The Wyrd Sisters too, despite believing the pact broken by the Sentinel’s misuse of the forests powers, play their part in the ritual. And finally the Sentinel himself gives up the last of his power, his final essence, and passes from Nirn forevermore. Yet it is still not enough, and I must help the princess become the new Sentinel, lest she too will die.

Yet both the Voice of the Forest and the Wyrd appeal to my conscience to destroy the enchanted Spriggan’s bud. For they say man was never meant to have rule over the wilds, for he cannot know the will or the needs of nature. To them the pact is unnatural, a centuries old abomination of nature’s true spirit, that I could end here and now. For they argue the princess was destined to die anyhow, and what is one life weighed against the subjugation of so many.

Screenshot_20190908_101232

 

Perhaps a week ago I might have agreed, but what is our conscience but the the fruit of our perception. Having seen what the Wyrd sister did to the Sergeant’s daughter in front of him, and their willingness to let this innocent die without compassion… nature by its very nature knows not pity, knows not remorse, knows not empathy and knows not the value of a life.

Screenshot_20190908_103716

Perhaps these wilds are in need of a gardener after-all.

 

S.K

435. The Viridian Sentinel

To most of Tamriel the Viridian Sentinel is little more then a fairy tale Bretons tell their children to help them sleep at night. But to the peoples of Northern Bangkorai, he is very much a living guardian that walks amongst the trees to keep the wilds at bay.

Screenshot_20190908_093239

Whilst the Sentinel guards the people from the wilds, it is the Wyrd Sisters who guard the wilds from the people. As such the two share little trust and there is a constant tension, a silent conflict that only an ancient pact keeps in check.

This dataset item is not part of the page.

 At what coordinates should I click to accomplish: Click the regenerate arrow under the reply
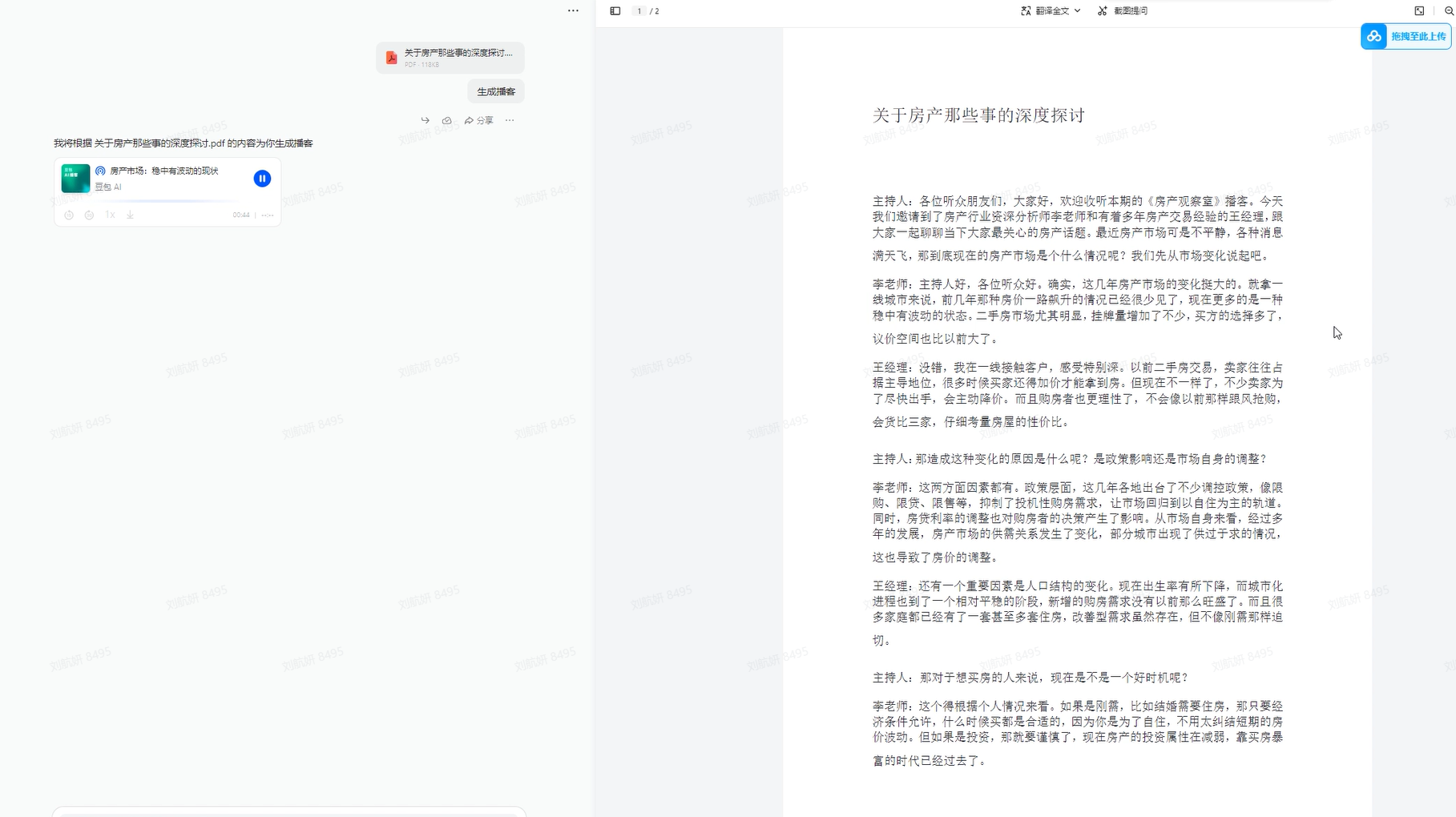(426, 120)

Screenshot_20190908_094601

Yet when the Sentinel uses the power of the forest to save the life of a girl, the Sisters consider the pact broken, and as the guardians power begins to wane, the wilds are gathering upon the forest edge… watching and waiting.

S.K

434. The Spriggan’s lament

Screenshot_20190908_092013

I tread soft, for the flowers are at my feet,
I bend low, for leaves hanging upon the bough;
gentle pollen, like incense breathed upon air so sweet,
grass, thicket, tree and bush, I protect and endow.
To man I am a vision, or perhaps a waking dream,
I hath my hiding places among a thousand trees;
across meadow, up hill, and over still stream,
guarding shoots yet to dance upon summers breeze.

Yet from taproot to bark, I feel only regret,
that our saplings and seedlings never have known;
where our bowers once blossomed, and now I fret,
that this dance be our last, before we are stone.
Grass, thicket, tree and bush, I protect and endow,
gentle pollen, like incense breathed upon air so sweet;
I bend low, for leaves hanging upon the bough,
I tread soft, for the flowers are at my feet.

S.K

433. The Wyrd camp

Of the Wyrd sisters nothing can be certain.

At a Wyress camp in the Viridian Woods I am welcomed to the forest, but am also warned that the creatures of the forest are neither enemies nor friends, but only hunters and prey.

These Wyrd sisters claim to speak for the forest as they see themselves as not just its guardians, but as being ‘of the forest’ itself. Indeed they claim direct lineage from the Ehlnofey, and that it was Y’ffre who charged them to become the wardens of nature. Yet some locals accuse them of witchery, and of worshipping the daedric prince Hircine.

Perhaps this is just the visible Wyrd, the guards of the forest edge as it were. For all I see here in this sparse camp are strong young women, no sign of children, no elderly, no men. Most ignore my questions, but the few who are open to talking of their past tell of being born in cities and towns, of being rescued and brought up in the wilds by their sisters. These Wyrd sisters are an enigma, do they worship the forest, protect it, or are they indeed part of it?

Nature is full of mysteries, of awe, of grace and of wonder, and the Wyrd are certainly that.